Ich fand ja Monas DIY Wochenrückblick schon immer irgendwie chique. Da erfährt man was so in der letzten Woche los war, auch wenn sie mal keine Zeit hatte unter der Woche was in den Blog zu stellen. Einige Kategorien werde ich wohl auch übernehmen und andere wiederum doch auch etwas abändern. Naja.. wie genau er jetzt aussehen wird, kommt ja gleich.. jedenfalls ärgere ich mich schon selbst darüber, wie wenig hier los war in letzter Zeit, aber entweder hatte ich Ideen und keine Zeit. Oder Zeit aber dann waren die Ideen auf einmal futsch.
Jetzt fängt ja aber die Vorweihnachtszeit so langsam an und speziell an diesem Wochenende wimmelt es in meinem Kopf nur so vor Ideen!
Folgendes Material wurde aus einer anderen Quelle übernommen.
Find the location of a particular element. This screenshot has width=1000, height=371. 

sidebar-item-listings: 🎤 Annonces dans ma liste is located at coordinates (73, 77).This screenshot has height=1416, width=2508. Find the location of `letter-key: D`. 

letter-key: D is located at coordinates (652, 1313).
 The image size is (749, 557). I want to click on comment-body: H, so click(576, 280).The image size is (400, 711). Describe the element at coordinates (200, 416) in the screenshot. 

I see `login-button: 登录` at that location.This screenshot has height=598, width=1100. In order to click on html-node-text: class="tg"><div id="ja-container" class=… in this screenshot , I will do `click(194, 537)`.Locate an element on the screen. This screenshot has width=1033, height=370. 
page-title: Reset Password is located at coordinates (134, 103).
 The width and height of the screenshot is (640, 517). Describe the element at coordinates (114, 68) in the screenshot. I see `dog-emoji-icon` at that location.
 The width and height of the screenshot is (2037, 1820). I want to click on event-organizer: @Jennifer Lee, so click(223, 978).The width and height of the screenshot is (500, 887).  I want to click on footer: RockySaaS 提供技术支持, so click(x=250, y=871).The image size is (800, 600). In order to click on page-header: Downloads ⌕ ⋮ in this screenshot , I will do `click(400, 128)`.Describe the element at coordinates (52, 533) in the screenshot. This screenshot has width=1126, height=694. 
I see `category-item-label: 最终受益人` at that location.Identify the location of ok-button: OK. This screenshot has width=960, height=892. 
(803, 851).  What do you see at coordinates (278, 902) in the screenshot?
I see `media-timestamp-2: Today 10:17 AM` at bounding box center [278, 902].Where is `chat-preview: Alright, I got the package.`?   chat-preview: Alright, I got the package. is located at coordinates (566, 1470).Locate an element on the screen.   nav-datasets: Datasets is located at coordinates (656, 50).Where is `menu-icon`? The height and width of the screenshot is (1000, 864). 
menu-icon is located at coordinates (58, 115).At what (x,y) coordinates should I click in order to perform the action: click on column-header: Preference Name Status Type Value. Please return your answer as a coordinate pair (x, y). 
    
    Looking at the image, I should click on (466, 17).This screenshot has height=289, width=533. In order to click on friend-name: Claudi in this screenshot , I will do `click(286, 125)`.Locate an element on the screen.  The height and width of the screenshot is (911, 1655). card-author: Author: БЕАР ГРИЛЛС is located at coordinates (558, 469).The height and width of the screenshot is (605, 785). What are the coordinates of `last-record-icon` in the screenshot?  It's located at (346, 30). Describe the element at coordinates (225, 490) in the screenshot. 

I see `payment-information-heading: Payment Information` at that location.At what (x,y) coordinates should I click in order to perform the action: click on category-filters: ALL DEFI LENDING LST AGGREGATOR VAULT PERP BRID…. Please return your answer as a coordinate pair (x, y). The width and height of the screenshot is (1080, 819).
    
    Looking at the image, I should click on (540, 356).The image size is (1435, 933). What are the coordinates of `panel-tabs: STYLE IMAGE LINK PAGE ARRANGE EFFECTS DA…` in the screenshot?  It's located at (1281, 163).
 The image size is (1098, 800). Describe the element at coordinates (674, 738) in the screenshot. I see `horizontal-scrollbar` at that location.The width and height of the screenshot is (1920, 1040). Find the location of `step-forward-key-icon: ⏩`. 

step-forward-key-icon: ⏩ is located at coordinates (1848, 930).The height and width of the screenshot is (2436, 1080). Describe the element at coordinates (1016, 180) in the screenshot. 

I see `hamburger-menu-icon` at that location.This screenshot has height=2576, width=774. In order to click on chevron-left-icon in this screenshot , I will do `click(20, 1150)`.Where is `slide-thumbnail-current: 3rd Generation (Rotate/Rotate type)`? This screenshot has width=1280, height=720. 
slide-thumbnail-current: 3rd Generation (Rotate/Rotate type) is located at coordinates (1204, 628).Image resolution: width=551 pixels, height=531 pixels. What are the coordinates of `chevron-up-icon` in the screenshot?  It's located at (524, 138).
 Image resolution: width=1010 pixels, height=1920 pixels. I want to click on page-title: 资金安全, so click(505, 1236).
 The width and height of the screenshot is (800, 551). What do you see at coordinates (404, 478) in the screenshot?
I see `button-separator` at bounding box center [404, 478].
Aber nun zum Wochenrückblick:

korkenexperiment

noch nicht ganz getrocknete Experimente

[gekocht/gebacken]: Nudeln – nicht besonders einfallsreich, aber dafür lecker (mit sojasahne, pilzen, zwiebeln, Tomaten)
[gehäkelt]: ein Portemonnaie und ein Beutelchen angefangen
[selbstgemacht]: Kronkorken gestaltet und herumexperimentiert
[geplant]: erstmal nur grundsätzlich, dass Weihnachtsgeschenke selbstgemacht werden müssen
[gelesen]: ein bisschen Zeitung (der Freitag), Stuart Hall – kulturelle Identität und Globalisierung (für die Uni natürlich)
[gesehen]: X-men I und II beim Filmabend, Kieler Tatort – der ist ja wirklich gut!
[gehört]: Maggie Mae – Nowhere Boy (The Quarrymen)
[gekauft]: ein Telefon, yeah ich bin jetzt wieder über Festnetz erreichbar & Kassetten-Ohrstecker
[gefreut]: dass ich meine Spritzen- und Nadelangst mittlerweile beherrschen kann – ich war Blutspenden!